**TASK INSTRUCTIONS:** What is needed is an exact transcription of every entry below.

**INFORMATION GIVEN:**
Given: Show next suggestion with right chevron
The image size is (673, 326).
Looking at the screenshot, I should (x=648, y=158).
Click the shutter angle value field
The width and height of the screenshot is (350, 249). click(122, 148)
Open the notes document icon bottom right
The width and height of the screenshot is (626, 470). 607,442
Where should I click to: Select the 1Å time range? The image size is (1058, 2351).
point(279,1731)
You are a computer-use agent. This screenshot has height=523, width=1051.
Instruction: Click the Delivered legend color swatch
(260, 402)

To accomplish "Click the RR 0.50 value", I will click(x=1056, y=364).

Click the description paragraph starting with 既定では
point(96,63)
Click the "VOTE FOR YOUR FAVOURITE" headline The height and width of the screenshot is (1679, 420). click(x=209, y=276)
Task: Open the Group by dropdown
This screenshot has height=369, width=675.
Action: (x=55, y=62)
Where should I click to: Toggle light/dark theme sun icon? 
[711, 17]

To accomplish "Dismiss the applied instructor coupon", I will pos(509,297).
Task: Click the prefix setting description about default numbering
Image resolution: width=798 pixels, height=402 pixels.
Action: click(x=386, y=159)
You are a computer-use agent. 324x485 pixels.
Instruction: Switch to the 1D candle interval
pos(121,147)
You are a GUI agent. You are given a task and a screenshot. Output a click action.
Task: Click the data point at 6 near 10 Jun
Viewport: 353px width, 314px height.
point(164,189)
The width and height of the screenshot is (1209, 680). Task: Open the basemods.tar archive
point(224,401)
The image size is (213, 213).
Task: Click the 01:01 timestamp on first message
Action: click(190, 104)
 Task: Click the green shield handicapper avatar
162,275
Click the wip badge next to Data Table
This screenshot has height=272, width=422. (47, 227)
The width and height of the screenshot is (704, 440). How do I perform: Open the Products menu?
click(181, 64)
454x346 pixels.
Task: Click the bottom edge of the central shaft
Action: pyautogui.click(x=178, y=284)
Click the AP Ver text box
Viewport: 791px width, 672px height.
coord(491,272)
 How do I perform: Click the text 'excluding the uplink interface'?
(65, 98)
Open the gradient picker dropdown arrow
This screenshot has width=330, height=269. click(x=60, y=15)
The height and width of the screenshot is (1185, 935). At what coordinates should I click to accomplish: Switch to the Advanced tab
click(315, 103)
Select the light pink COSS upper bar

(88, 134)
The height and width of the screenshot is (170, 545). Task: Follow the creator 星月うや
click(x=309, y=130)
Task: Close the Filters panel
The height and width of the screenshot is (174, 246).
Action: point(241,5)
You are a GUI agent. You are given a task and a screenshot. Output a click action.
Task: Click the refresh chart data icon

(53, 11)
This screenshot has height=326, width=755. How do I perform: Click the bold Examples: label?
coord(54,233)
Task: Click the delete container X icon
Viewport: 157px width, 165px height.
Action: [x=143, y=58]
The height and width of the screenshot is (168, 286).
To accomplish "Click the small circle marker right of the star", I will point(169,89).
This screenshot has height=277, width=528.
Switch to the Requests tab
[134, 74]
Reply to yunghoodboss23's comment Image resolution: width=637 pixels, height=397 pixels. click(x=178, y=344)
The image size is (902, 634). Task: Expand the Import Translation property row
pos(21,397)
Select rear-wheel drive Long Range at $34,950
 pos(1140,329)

**RESPONSE FOR THIS EXERCISE:**
Given: Show next suggestion with right chevron
The image size is (673, 326).
Looking at the screenshot, I should (x=648, y=158).
Click the shutter angle value field
The width and height of the screenshot is (350, 249). click(122, 148)
Open the notes document icon bottom right
The width and height of the screenshot is (626, 470). 607,442
Where should I click to: Select the 1Å time range? The image size is (1058, 2351).
point(279,1731)
You are a computer-use agent. This screenshot has height=523, width=1051.
Instruction: Click the Delivered legend color swatch
(260, 402)

To accomplish "Click the RR 0.50 value", I will click(x=1056, y=364).

Click the description paragraph starting with 既定では
point(96,63)
Click the "VOTE FOR YOUR FAVOURITE" headline The height and width of the screenshot is (1679, 420). click(x=209, y=276)
Task: Open the Group by dropdown
This screenshot has height=369, width=675.
Action: (x=55, y=62)
Where should I click to: Toggle light/dark theme sun icon? 
[711, 17]

To accomplish "Dismiss the applied instructor coupon", I will pos(509,297).
Task: Click the prefix setting description about default numbering
Image resolution: width=798 pixels, height=402 pixels.
Action: click(x=386, y=159)
You are a computer-use agent. 324x485 pixels.
Instruction: Switch to the 1D candle interval
pos(121,147)
You are a GUI agent. You are given a task and a screenshot. Output a click action.
Task: Click the data point at 6 near 10 Jun
Viewport: 353px width, 314px height.
point(164,189)
The width and height of the screenshot is (1209, 680). Task: Open the basemods.tar archive
point(224,401)
The image size is (213, 213).
Task: Click the 01:01 timestamp on first message
Action: click(190, 104)
 Task: Click the green shield handicapper avatar
162,275
Click the wip badge next to Data Table
This screenshot has height=272, width=422. (47, 227)
The width and height of the screenshot is (704, 440). How do I perform: Open the Products menu?
click(181, 64)
454x346 pixels.
Task: Click the bottom edge of the central shaft
Action: pyautogui.click(x=178, y=284)
Click the AP Ver text box
Viewport: 791px width, 672px height.
coord(491,272)
 How do I perform: Click the text 'excluding the uplink interface'?
(65, 98)
Open the gradient picker dropdown arrow
This screenshot has width=330, height=269. click(x=60, y=15)
The height and width of the screenshot is (1185, 935). At what coordinates should I click to accomplish: Switch to the Advanced tab
click(315, 103)
Select the light pink COSS upper bar

(88, 134)
The height and width of the screenshot is (170, 545). Task: Follow the creator 星月うや
click(x=309, y=130)
Task: Close the Filters panel
The height and width of the screenshot is (174, 246).
Action: point(241,5)
You are a GUI agent. You are given a task and a screenshot. Output a click action.
Task: Click the refresh chart data icon

(53, 11)
This screenshot has height=326, width=755. How do I perform: Click the bold Examples: label?
coord(54,233)
Task: Click the delete container X icon
Viewport: 157px width, 165px height.
Action: [x=143, y=58]
The height and width of the screenshot is (168, 286).
To accomplish "Click the small circle marker right of the star", I will point(169,89).
This screenshot has height=277, width=528.
Switch to the Requests tab
[134, 74]
Reply to yunghoodboss23's comment Image resolution: width=637 pixels, height=397 pixels. click(x=178, y=344)
The image size is (902, 634). Task: Expand the Import Translation property row
pos(21,397)
Select rear-wheel drive Long Range at $34,950
 pos(1140,329)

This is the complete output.